Journal du classique

Quand le Canon de Pachelbel se glisse dans "C U When U Get There" de Coolio

Coolio au Sportpaleis d'Anvers le 27 octobre 2000 dans le cadre du festival Night of the Proms

© Getty Images

29 sept. 2022 à 15:43 - mise à jour 30 sept. 2022 à 07:22Temps de lecture3 min
Par Victoria De Schrijver

Le rappeur Coolio est décédé à l'âge de 59 ans. Retour sur son hit C U When U Get There dans lequel Pachelbel s'est glissé.

Coolio, né Artis Leon Ivey Junior en 1963 et décédé ce mercredi 28 septembre 2022 aux Etats-Unis a marqué le monde de la musique. C'est avec son tube Gangsta's Paradise en 1995 que Coolio atteint le grand public. Ce titre, qui lui vaudra un Grammy Award en 1996, reprenait déjà un extrait d'un autre classique de la musique plus contemporaine de l'époque : Pastime Paradise (1976) de Stevie Wonder. 

En 1997 sort le premier single intitulé C U When U Get There du troisième album de Coolio nommé My Soul. Ce morceau nous parle du succès que le rappeur connait mais aussi des complications que cela apporte à sa vie ou dans ses relations et propose à ces personnes qui ne comprennent peut-être pas son parcours ainsi que son état d'esprit de faire leur propre chemin et d'avancer.
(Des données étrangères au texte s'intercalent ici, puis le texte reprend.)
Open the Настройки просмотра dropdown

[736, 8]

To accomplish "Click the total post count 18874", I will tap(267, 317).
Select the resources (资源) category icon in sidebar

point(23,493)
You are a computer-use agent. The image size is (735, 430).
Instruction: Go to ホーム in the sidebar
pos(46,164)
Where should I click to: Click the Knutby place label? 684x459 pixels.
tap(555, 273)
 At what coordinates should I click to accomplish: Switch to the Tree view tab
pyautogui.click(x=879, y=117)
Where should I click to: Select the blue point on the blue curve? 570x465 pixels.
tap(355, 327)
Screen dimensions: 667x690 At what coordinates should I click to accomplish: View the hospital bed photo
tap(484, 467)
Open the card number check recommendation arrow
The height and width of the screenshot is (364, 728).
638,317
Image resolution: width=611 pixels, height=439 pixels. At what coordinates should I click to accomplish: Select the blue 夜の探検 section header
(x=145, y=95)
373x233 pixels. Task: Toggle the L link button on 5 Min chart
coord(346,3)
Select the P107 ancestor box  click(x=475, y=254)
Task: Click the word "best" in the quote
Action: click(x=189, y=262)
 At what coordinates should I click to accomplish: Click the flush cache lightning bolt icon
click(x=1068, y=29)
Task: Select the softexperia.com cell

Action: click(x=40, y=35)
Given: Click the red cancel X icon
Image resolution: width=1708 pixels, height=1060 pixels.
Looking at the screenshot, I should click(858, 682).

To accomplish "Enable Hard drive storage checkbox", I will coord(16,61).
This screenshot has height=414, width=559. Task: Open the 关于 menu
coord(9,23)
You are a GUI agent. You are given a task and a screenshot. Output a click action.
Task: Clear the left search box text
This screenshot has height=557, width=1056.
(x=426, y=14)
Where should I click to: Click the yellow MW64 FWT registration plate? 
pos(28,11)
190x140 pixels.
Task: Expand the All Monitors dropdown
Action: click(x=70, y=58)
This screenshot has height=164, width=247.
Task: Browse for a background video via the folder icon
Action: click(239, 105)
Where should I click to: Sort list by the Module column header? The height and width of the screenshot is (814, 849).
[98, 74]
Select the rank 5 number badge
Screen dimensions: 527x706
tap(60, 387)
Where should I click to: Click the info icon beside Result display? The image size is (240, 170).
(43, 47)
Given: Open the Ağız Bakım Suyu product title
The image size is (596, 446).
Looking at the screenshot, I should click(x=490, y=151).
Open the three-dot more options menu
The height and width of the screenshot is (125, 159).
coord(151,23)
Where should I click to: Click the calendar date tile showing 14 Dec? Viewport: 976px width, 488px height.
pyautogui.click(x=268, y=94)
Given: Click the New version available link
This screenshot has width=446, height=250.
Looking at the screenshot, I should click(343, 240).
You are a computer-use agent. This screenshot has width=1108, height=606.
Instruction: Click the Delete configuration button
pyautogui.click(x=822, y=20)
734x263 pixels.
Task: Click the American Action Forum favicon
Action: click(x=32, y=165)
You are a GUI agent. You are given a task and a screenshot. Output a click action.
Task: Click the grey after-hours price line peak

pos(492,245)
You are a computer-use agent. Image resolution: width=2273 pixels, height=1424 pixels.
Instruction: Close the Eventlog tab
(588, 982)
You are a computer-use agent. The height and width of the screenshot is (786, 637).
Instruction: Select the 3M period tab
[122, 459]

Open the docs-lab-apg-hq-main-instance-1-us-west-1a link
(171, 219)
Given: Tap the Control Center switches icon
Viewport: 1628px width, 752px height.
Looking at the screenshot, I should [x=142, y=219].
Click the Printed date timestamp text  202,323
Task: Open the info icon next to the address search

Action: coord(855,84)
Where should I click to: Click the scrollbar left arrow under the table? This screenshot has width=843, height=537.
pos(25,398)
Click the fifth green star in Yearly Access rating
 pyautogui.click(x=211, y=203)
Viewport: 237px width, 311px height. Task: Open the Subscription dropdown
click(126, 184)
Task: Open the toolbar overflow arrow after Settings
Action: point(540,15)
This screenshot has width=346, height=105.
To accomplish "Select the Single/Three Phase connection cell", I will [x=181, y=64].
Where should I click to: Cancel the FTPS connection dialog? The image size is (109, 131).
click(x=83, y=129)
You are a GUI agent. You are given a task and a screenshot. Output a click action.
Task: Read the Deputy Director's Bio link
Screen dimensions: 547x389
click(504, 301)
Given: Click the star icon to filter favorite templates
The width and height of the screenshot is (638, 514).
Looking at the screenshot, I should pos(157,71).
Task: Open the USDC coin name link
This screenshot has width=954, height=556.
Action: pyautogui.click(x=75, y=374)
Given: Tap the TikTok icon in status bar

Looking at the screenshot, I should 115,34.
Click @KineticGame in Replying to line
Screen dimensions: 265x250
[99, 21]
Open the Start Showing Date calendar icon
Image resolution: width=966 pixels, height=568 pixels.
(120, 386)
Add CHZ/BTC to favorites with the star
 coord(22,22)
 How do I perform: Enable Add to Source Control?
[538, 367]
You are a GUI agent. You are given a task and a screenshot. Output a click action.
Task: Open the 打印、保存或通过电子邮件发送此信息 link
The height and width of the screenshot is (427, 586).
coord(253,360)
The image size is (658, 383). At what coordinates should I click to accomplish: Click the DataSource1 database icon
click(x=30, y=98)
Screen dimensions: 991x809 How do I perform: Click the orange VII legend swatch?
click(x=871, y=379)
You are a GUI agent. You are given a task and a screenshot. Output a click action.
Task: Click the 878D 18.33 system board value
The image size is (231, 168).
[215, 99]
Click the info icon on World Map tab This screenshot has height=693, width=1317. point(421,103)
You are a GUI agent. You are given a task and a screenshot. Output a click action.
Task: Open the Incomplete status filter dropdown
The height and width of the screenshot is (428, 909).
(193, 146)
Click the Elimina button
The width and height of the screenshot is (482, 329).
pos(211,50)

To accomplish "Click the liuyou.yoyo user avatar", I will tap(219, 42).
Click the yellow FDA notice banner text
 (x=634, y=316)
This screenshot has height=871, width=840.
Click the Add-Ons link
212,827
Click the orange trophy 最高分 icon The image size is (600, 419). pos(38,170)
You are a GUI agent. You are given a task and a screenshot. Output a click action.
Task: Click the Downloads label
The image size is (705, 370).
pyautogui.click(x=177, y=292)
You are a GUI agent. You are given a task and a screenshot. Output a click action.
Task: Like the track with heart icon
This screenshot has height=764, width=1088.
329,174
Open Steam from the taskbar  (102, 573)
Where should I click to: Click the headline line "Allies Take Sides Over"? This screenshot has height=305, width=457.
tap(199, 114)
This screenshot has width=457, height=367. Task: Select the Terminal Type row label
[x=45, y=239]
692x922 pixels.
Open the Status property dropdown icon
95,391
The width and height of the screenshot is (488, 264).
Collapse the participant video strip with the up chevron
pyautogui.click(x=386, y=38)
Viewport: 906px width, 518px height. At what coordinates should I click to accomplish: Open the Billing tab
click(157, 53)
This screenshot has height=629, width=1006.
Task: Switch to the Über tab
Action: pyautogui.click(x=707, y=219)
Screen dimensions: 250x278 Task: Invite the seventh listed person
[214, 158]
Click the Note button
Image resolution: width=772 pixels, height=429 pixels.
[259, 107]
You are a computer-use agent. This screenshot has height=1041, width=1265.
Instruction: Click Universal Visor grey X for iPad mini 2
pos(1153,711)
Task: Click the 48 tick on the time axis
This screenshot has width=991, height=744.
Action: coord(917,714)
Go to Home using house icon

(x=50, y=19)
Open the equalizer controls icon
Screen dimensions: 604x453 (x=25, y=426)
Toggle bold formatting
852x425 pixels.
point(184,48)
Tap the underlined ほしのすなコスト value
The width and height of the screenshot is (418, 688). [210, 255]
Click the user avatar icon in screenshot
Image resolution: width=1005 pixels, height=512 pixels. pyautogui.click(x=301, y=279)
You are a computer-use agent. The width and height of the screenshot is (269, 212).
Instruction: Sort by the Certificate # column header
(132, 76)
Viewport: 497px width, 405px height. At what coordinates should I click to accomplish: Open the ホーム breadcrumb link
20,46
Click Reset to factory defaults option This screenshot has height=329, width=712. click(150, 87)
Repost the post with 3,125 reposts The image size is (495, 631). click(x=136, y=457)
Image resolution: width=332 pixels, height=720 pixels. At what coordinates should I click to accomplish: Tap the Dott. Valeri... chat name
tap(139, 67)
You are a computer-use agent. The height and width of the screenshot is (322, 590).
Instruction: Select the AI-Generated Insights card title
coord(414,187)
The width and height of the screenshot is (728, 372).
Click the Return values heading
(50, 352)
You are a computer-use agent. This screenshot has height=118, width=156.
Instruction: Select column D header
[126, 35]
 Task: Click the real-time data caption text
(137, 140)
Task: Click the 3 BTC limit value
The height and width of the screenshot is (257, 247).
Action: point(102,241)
L'introduction de ce morceau, qui se classera douzième au Billboard 100 aux Etats-Unis, est un sample, c'est-à-dire un extrait, d'une interprétation du Canon en ré majeur de Pachelbel (1653-1706). La basse du canon est un ostinato, c'est-à-dire un motif répété qui habillera l'intégralité du morceau. Une œuvre phare de la fin du XVIIème siècle est parvenue à se retrouver dans un tube de rap américain de la fin du XXème siècle. Mais, ce n'est pas la première fois que cette pièce iconique de la musique classique se retrouve dans d'autres musiques.

A plus d'une reprise lors de sa carrière, l'artiste américain Coolio se produit sur scène avec orchestre dans le cadre de Night of the Proms en Belgique, Allemagne, Luxembourg ou encore aux Pays-Bas. Durant ces concerts, il y interprète Gangsta's Paradise ou encore C U When U Get There.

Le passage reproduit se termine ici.